Luego de la derogación de la Ley de Alquileres, se concretó el primer contrato pactado en Bitcoin. El Decreto de Necesidad y Urgencia 70/2023 del gobierno permitió la celebración del primer contrato que no se pacta en moneda nacional. El acuerdo privado se firmó en la ciudad de Rosario. Las partes acordaron la transferencia equivalente a u$s100 en Bitcoin de forma mensual por parte del inquilino. Además se contempló la posibilidad de abonar con Tether USD o USDT. 

Las operaciones se efectuarán por medio de la empresa Fiwind. La misma opera en todo el país. Esta permite hacer transferencias diarias a cualquier hora. Además, la acreditación es inmediata. A través de esta plataforma el inquilino, que es vendedor inmobiliario, deberá transferir todos los meses la cantidad pactada en Bitcoin a la cuenta del propietario. 
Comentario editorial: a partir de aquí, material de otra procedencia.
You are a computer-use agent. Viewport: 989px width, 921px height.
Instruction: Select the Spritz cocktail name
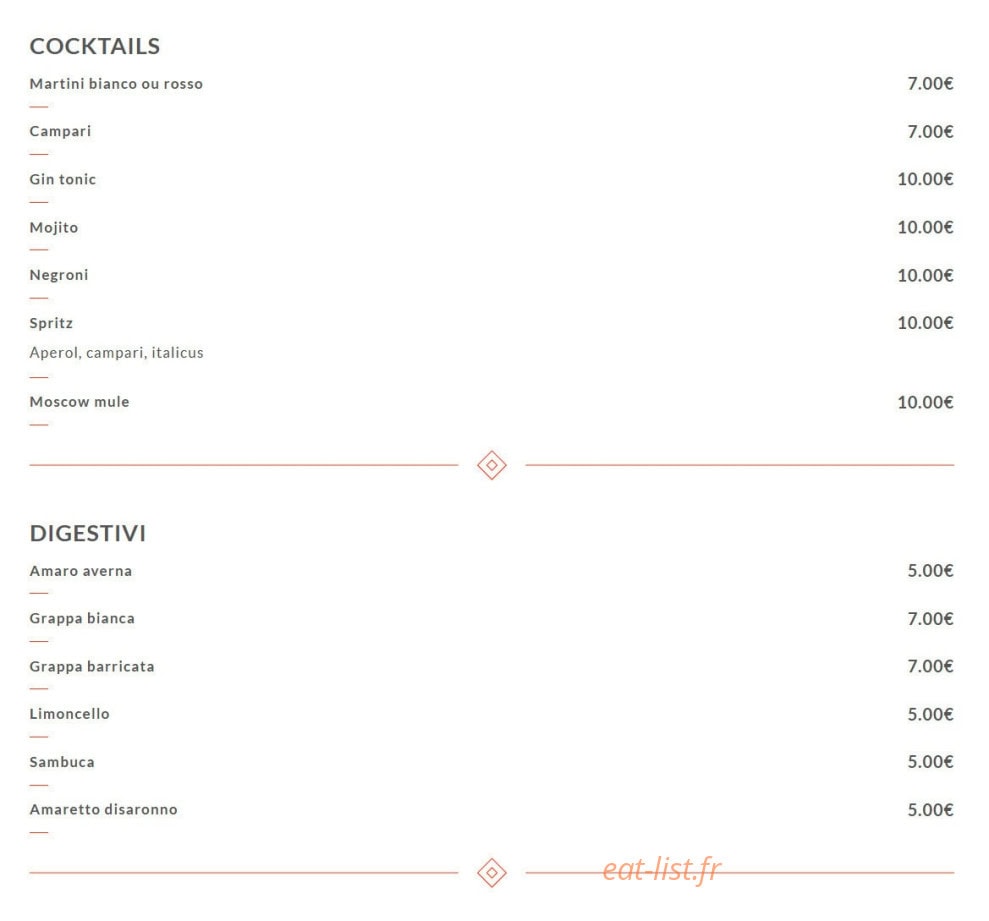tap(51, 323)
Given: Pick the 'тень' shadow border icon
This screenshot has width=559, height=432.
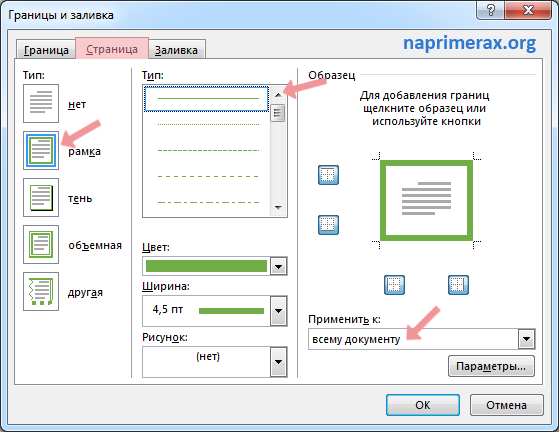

La criptomoneda tiene una cotización estable, con paridad 1:1 respecto al dólar. Por este motivo, no habría desajustes de importancia sobre el valor pactado inicialmente. Esta es la primera vez en el país, que un contrato de alquiler se fija en esta moneda. Según agentes inmobiliarios, a partir del hecho, crecieron las consultas sobre la desregulación de los contratos y las formas de pago. En el mercado inmobiliario esperan crecimiento de la oferta

Cambios en el régimen de alquileres

El decreto se aplica en contratos celebrados a partir del 22 de diciembre de 2023.  Entre las principales modificaciones, el plazo de los contratos podrá ser acordado sin un mínimo legal. Además, las partes pueden pactar libremente el ajuste del valor de los alquileres utilizando cualquier índice, público o privado, en la misma moneda del contrato. Así, se elimina el uso obligatorio del índice Casa Propia. Por otro lado, se otorga libertad para determinar el plazo de actualización del contrato. Los contratos pueden realizarse en cualquier moneda y el inquilino no puede exigir el pago en una moneda diferente a la acordada. Así también, se pueden pactar libremente las cantidades y moneda de las fianzas o depósitos en garantía, así como su devolución.

Con respecto al marco jurídico, se estableció que los jueces no pueden modificar la forma de pago, la moneda pactada ni las estipulaciones de los contratos, salvo a pedido de una de las partes y cuando lo autorice la ley. La periodicidad de pago es libre pero no puede ser inferior a mensual. El inquilino puede rescindir el contrato en cualquier momento, abonando el 10% del saldo del canon locativo futuro, o si el propietario no mantiene la residencia en óptimas condiciones. El propietario también puede hacerlo, aunque no se establecieron costos para ese caso. Por último, ya no es necesario inscribir los contratos en la Administración Federal de Ingresos Públicos (AFIP).